Mashael Alayed

Personal information
- Native name: مشاعل العايد
- Born: December 18, 2006 (age 19)

Sport
- Sport: Swimming

= Mashael Alayed =

Saudi Arabian swimmer

Mashael Meshari A Alayed (مشاعل العايد, born 18 December 2006) is a Saudi swimmer. She was the first woman to represent Saudi Arabia in Olympic swimming, competing at the 2024 Summer Olympics in Paris.

== Career ==
Alayed began swimming in 2022, following policy changes that allowed women to train in swimming. She trains with Ettifaq club in Dammam.
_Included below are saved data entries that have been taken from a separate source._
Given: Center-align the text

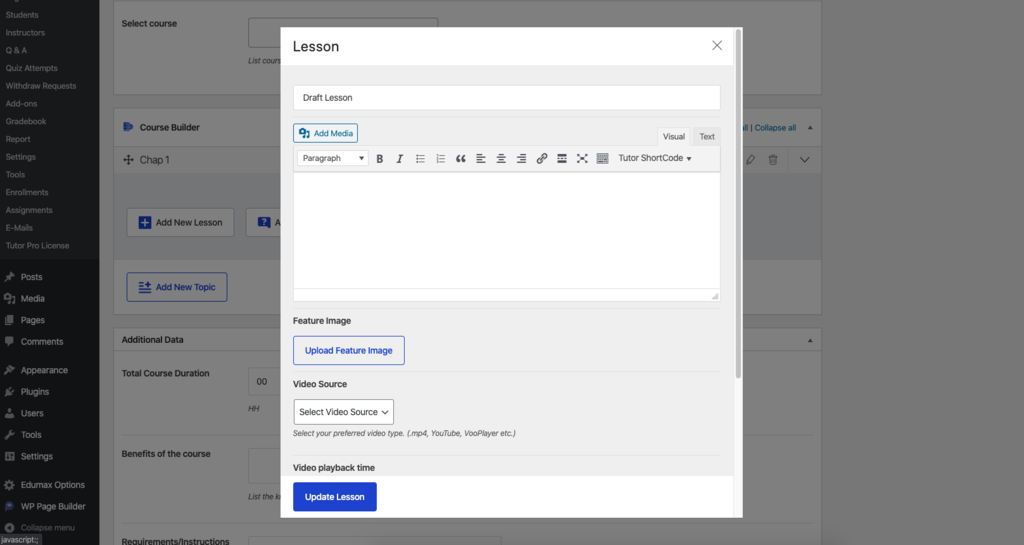Looking at the screenshot, I should tap(501, 159).
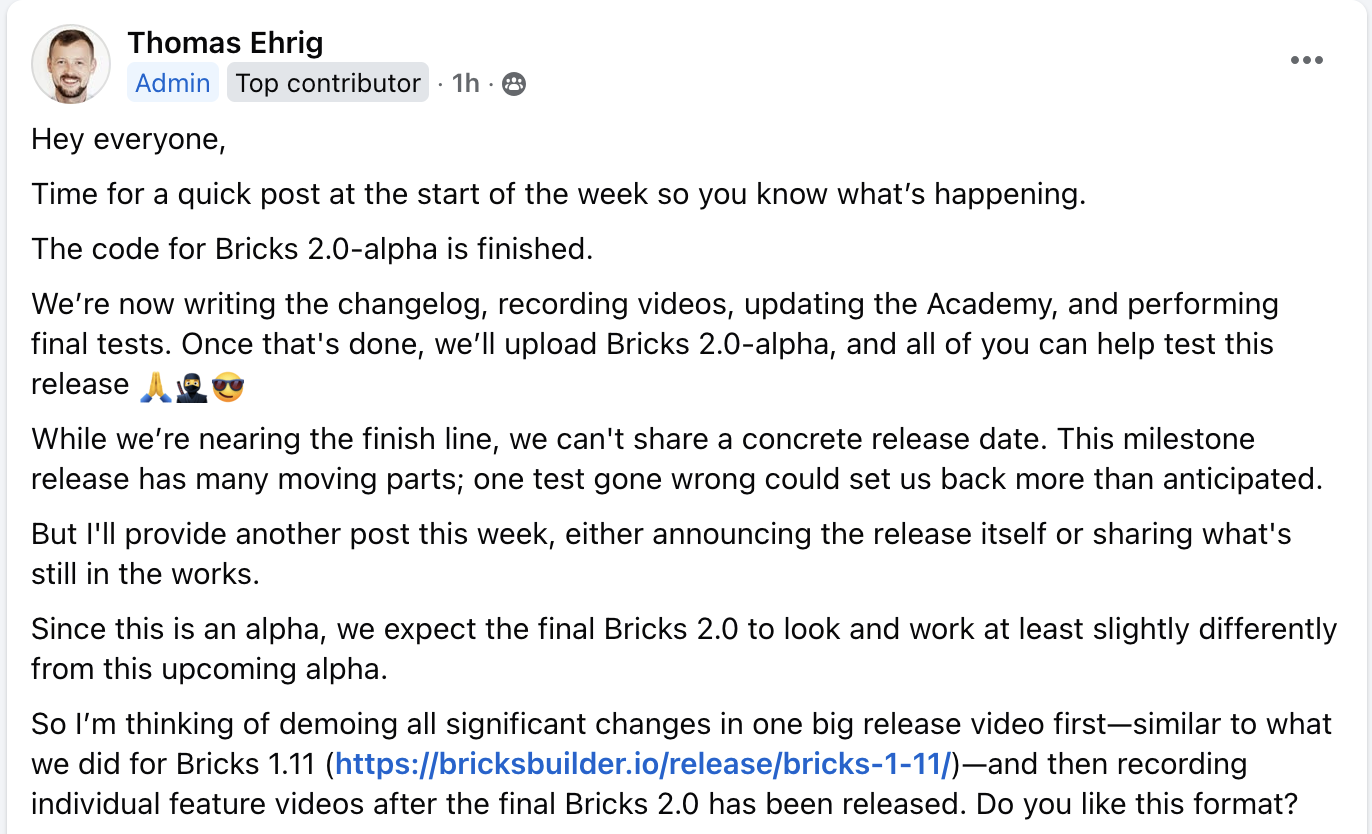This screenshot has height=834, width=1372.
Task: Click the sunglasses face emoji
Action: tap(229, 386)
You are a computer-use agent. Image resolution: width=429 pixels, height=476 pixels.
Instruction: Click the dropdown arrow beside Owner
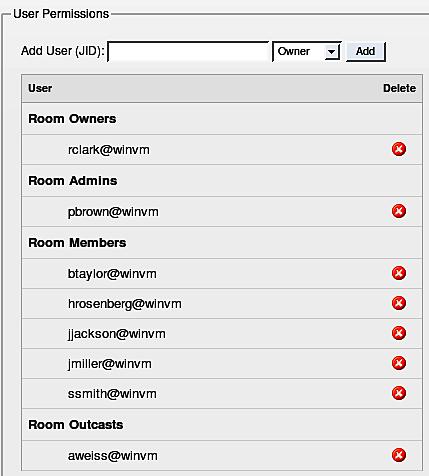click(332, 52)
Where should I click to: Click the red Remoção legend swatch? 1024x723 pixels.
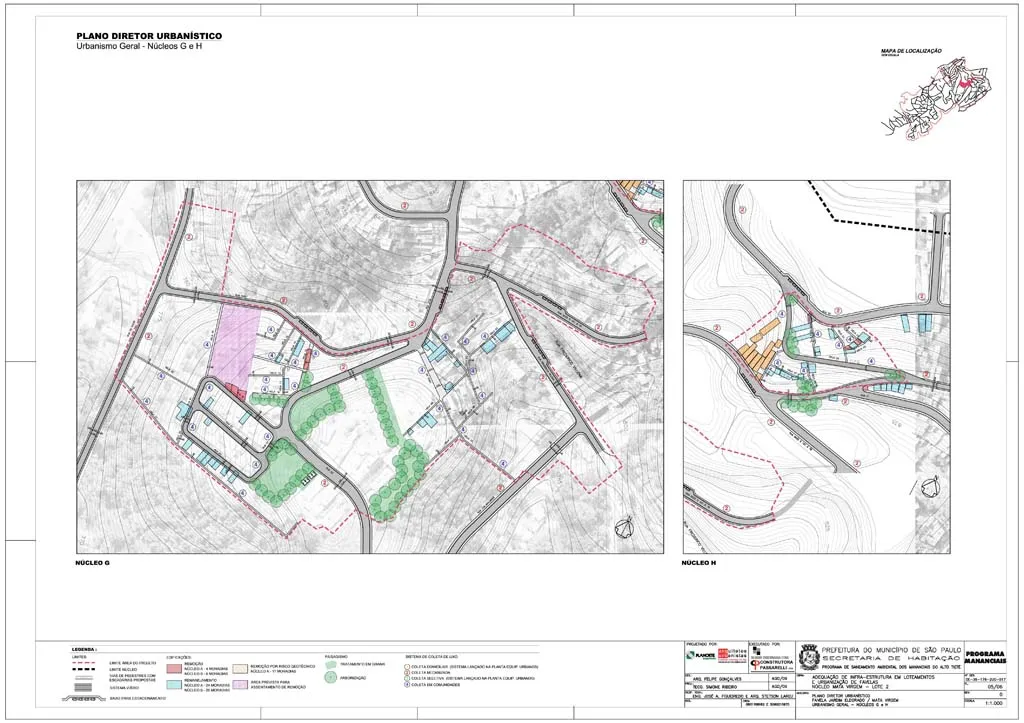(x=174, y=666)
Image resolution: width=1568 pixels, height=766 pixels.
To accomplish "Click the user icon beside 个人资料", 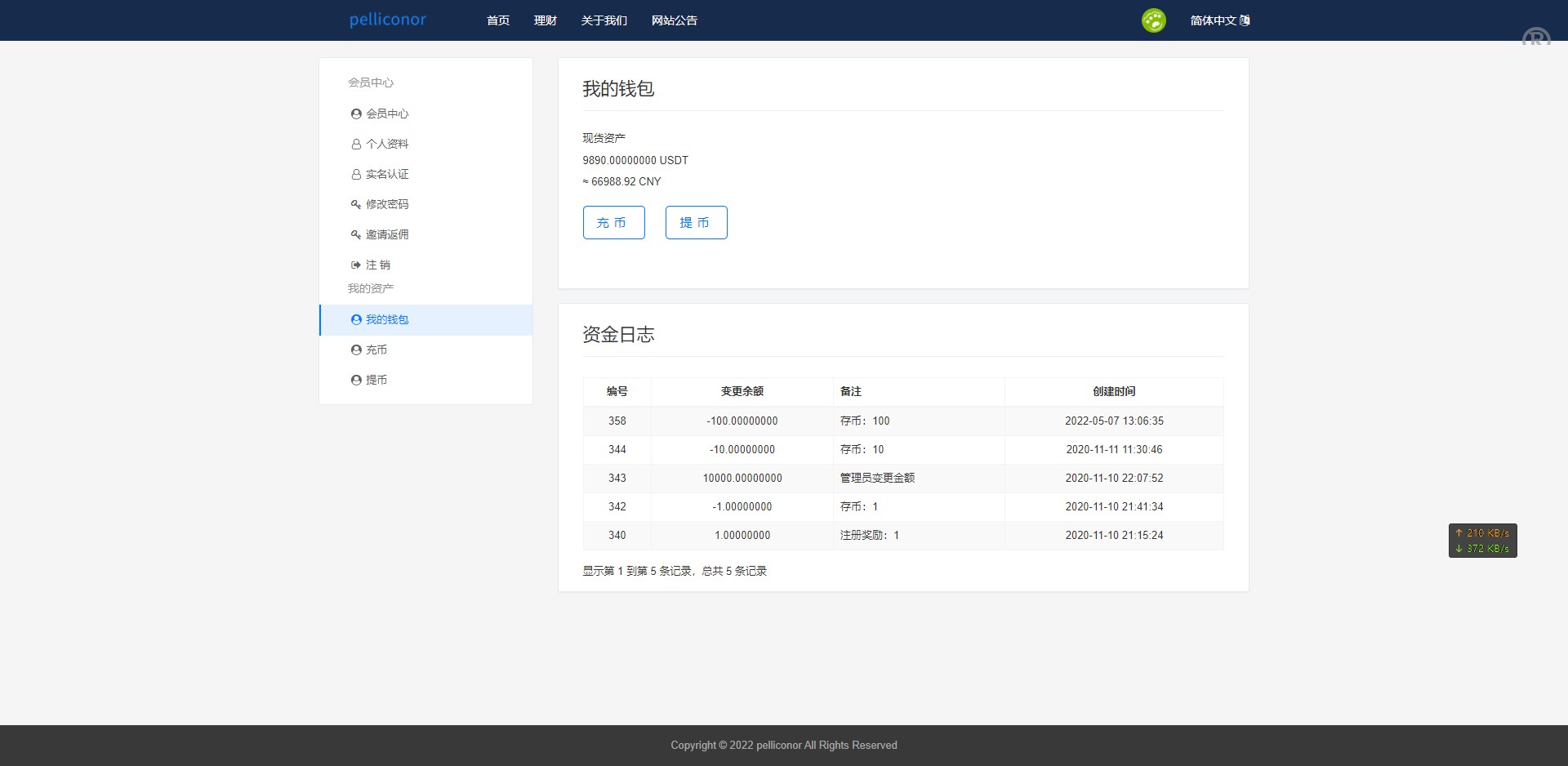I will [356, 145].
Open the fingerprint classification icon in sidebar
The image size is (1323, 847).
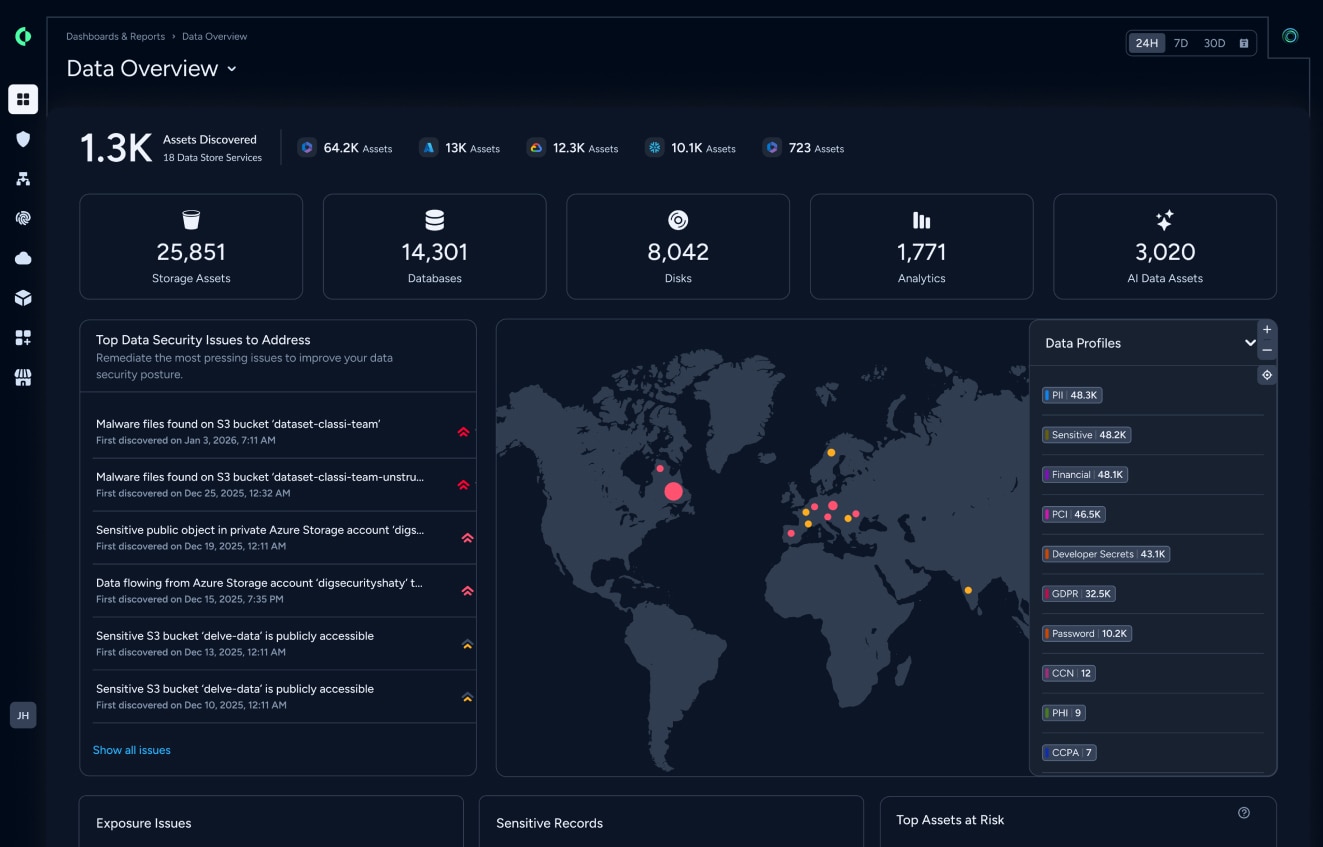pos(23,218)

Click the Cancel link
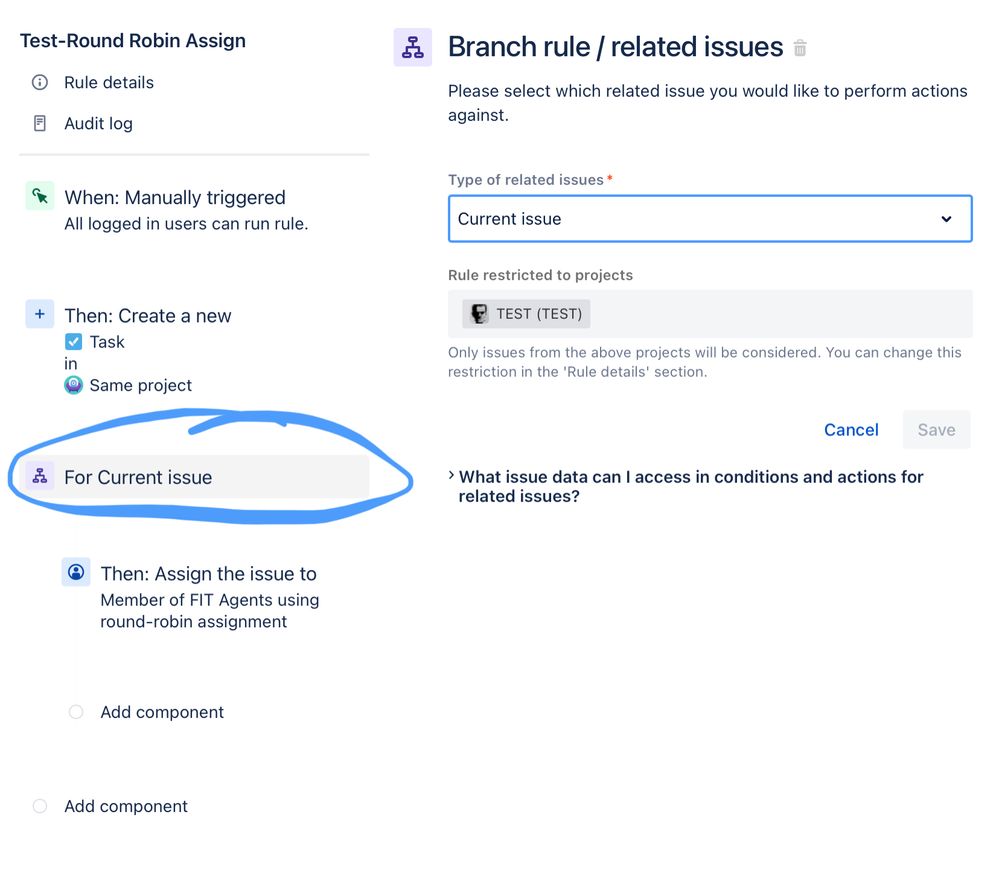(851, 430)
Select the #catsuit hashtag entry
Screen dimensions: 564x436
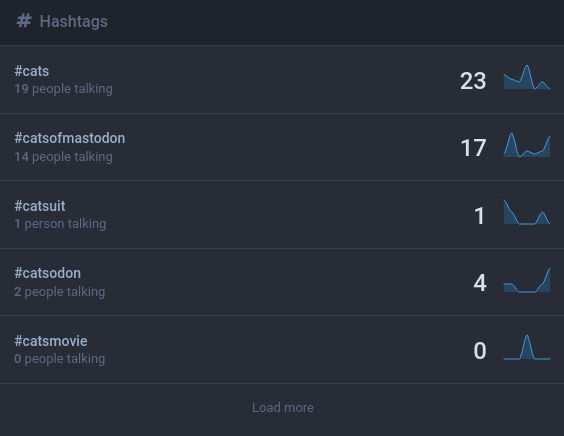coord(40,206)
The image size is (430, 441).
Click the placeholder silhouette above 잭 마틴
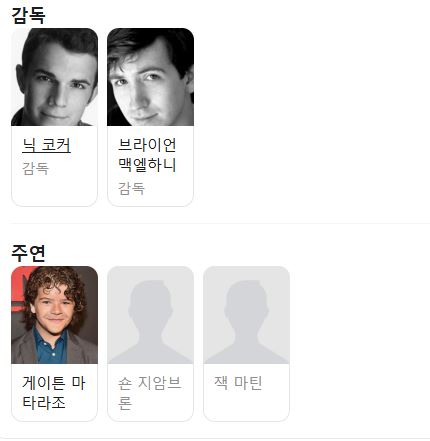click(x=246, y=315)
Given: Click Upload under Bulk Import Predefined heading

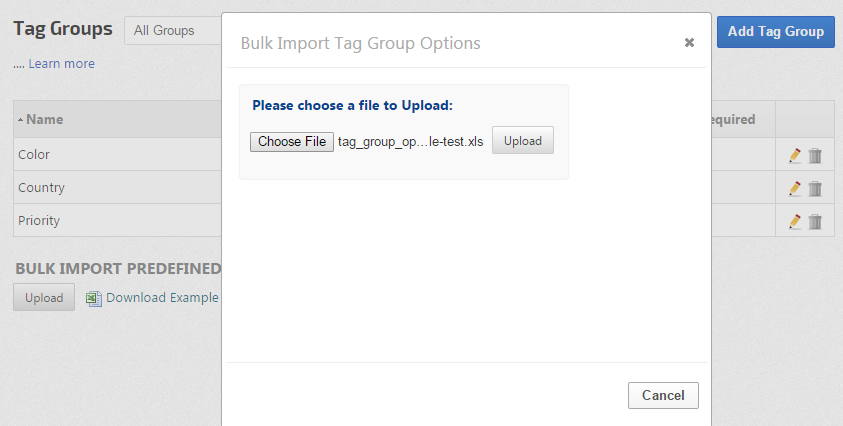Looking at the screenshot, I should 44,298.
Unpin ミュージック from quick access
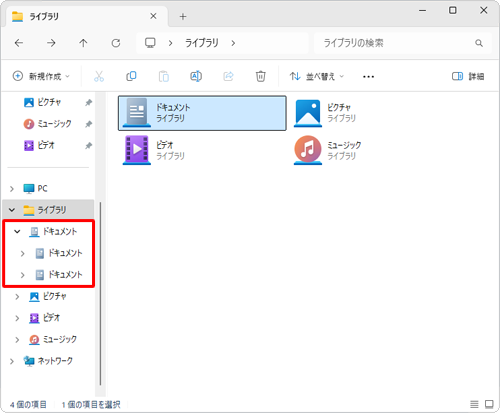The height and width of the screenshot is (413, 500). [88, 124]
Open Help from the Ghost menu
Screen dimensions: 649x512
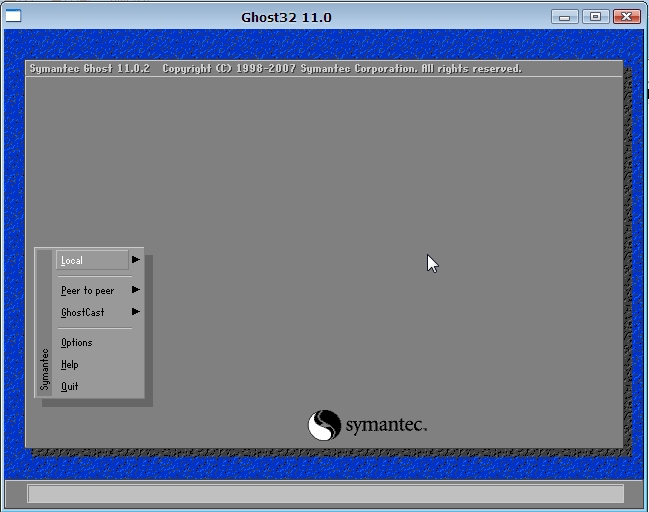[x=69, y=365]
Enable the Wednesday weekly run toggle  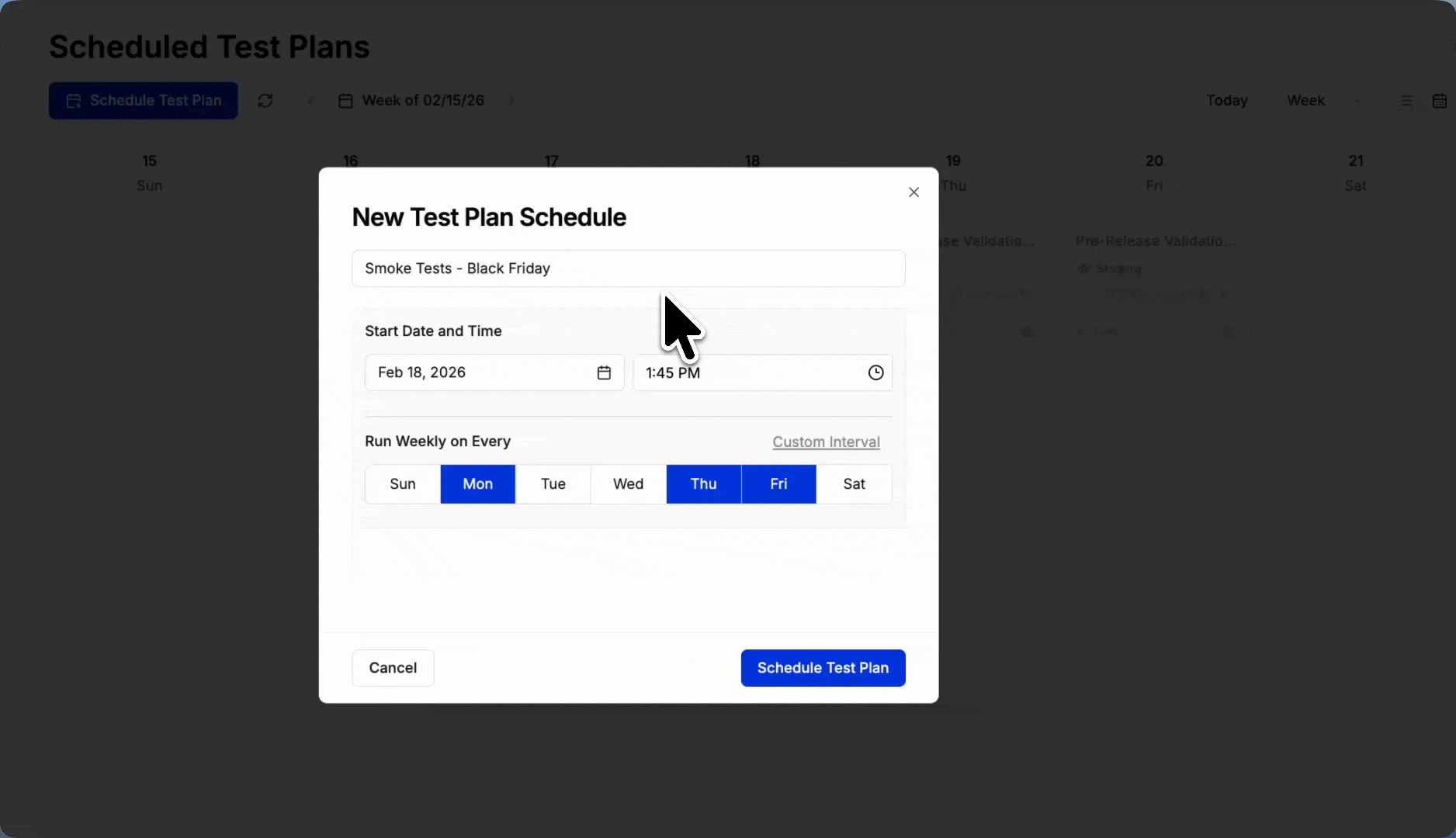pyautogui.click(x=627, y=483)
At the 2023 World Aquatics Championships, Alayed competed in the women's 50m and 100m freestyle events.

At the inaugural Gulf Games in April 2024, Alayed won one gold medal and two silver medals. She had previously medalled at the Saudi Arabian Games. At the 2024 World Aquatics Championships, she competed in the women's 200m (finishing with a time of 2:21.04) and 400m freestyle events.

Alayed received an invitation to the 2024 Summer Olympics through a universality place. At the games, Alayed beat her personal best time and came sixth in her heat at the women's 200m freestyle qualifications.

== Personal life ==
Alayed is a graduate of Khobar's French School, and hopes to study engineering.